CVW was present at Truck World 2019 to see Bridgestone’s commercial tyre and mobility solutions come to life. Held at the Millbrook Proving Ground, the company demonstrated how its products are evolving to meet the demands of an increasingly challenging industry.
Upon arrival at Millbrook, we were driven from one side of the site to another, allowing us to fully comprehend the magnitude of the facility; Bridgestone certainly meant business by demonstrating there.
First up was a video of Bridgestone’s CEO, Paolo Ferrari, who made two points overtly clear: that the company’s business is transforming, and that the world of commercial vehicle tyre and mobility solutions is changing faster than ever before, leading to what Paolo described as a “rapid evolution” of the company.
Leading the day’s presentations was Greg Ward, Bridgestone’s Commercial Sales Director for the UK and Ireland, who wanted to assure fleet owners that the company’s priority was these fleets. Greg insisted that the focus was on delivering “maximum convenience, sustainability and efficiency” to fleet owners, and that the overarching aims of the company were to lower the total cost of ownership (TCO), streamline operations and maximise productivity.
Following a larger insight into Bridgestone’s commercial vehicle tyre offering, Greg introduced the two highlights of what was to come; the Duravis R002 and the Ecopia H002. Greg labelled the former as an “important product that offers 45% added wear life, a reduced cost per-km of 15%, and optimised fuel efficiency”, amongst other things.
Millbrook seemed to be an apt venue for what was a showcase in the capabilities of commercial vehicle tyres. Greg insisted that the purpose of the demonstration at Millbrook was to be able to “prove the quality of our products, rather than to simply present in front of you”. From that, we went outside to one of the facility’s many testing tracks.
Here, we were met by Chris Buchanan, Bridgestone’s National Fleet Manager, who gave us an insight into the Ecopia H002. He spoke about how the tyre was the only one on the market with an A-A-A combination in steer, drive and trailer, and noted that the most significant difference between the tyre and its predecessor, the Ecopia H001, was the rolling resistance.
To prove this step up, we were shown a live demonstration; the coast down test. The test’s objective was to compare the rolling resistance of two identical vehicles with the same fuel load; the only differences being the drivers and the tyres. When compared with an old generation set of Bridgestone tyres, the Ecopia H002 was able to continue rolling when coasting for a far greater distance than its competitor; one of the drivers kindly pointed out that this distance was around 120 metres. Chris highlighted that because of this rolling resistance, these A-rated tyres were capable of saving fleet managers up to nearly £7,000 per year, per truck, based on an average of 200,000km travelled.

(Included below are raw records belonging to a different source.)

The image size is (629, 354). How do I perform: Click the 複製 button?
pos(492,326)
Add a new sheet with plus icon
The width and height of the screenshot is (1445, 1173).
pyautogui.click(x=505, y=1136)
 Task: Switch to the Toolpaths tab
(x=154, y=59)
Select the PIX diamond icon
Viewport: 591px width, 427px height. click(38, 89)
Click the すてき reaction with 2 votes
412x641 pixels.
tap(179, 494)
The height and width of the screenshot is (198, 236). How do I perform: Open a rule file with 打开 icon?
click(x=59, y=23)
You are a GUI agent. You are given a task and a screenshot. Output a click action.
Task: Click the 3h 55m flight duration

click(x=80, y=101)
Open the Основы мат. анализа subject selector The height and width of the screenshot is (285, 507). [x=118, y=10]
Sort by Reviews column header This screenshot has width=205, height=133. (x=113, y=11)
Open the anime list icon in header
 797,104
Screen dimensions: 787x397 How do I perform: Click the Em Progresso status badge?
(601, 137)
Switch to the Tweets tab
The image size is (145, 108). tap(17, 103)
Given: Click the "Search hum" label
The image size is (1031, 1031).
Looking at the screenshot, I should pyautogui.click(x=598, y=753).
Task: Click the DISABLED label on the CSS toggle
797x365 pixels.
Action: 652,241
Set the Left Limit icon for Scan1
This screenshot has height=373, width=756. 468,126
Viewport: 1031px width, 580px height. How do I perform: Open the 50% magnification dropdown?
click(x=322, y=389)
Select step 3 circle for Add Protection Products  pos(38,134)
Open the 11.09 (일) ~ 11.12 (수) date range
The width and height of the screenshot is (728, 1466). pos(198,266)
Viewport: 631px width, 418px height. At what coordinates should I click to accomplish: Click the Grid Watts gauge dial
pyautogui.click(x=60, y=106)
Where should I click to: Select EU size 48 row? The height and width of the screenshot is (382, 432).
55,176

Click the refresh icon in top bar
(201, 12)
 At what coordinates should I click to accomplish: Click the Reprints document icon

Up next was Neil Collison, Bridgestone’s National Fleet Executive, to discuss the swanky new Duravis R002. Neil took his opportunity to wax lyrical about the benefits of using the tyre, especially in comparison to the older generation R001, whereby it boasted an improved wear performance of 45%.
The Duravis demonstration saw two tests take place in what were rather wet conditions. The first sought to prove that the Duravis R002 had a higher lateral grip than the a competitor’s tyre. As the trucks ‘floored it’ round a tight bend, there was a noticeable difference; the vehicle with the competitor tyre lost traction approximately 10m before the Duravis. Although this was a particularly extreme test, it was necessary as a means of demonstrating the difference between the two tyres, as dry conditions and a normal bend would not have adequately displayed the disparity between the two tyres. Stepping out of the cab, one of the drivers informed the crowd that “Although the competitor tyre isn’t bad, the Duravis has improved on it”. Chris Buchanan expanded on this improvement, explaining: “The Duravis produces a substantially different fuel consumption compared to its predecessor. There simply wasn’t the technology two or three years ago to do what we’re doing.”
The final demonstration of the day saw the two trucks go head-to-head once again. However, this time, after turning into a straight at approximately 40mph and reaching the ‘finish line’, they would brake as hard as possible. This time, there was a difference that even an untrained eye could pick up. The tractor unit with the Duravis tyres was roughly two-three metres closer to the line than its equivalent. The driver’s final comments showed a clear preference for the new model: “There was a noticeable difference in the lack of slip on the truck – it stops a lot quicker.”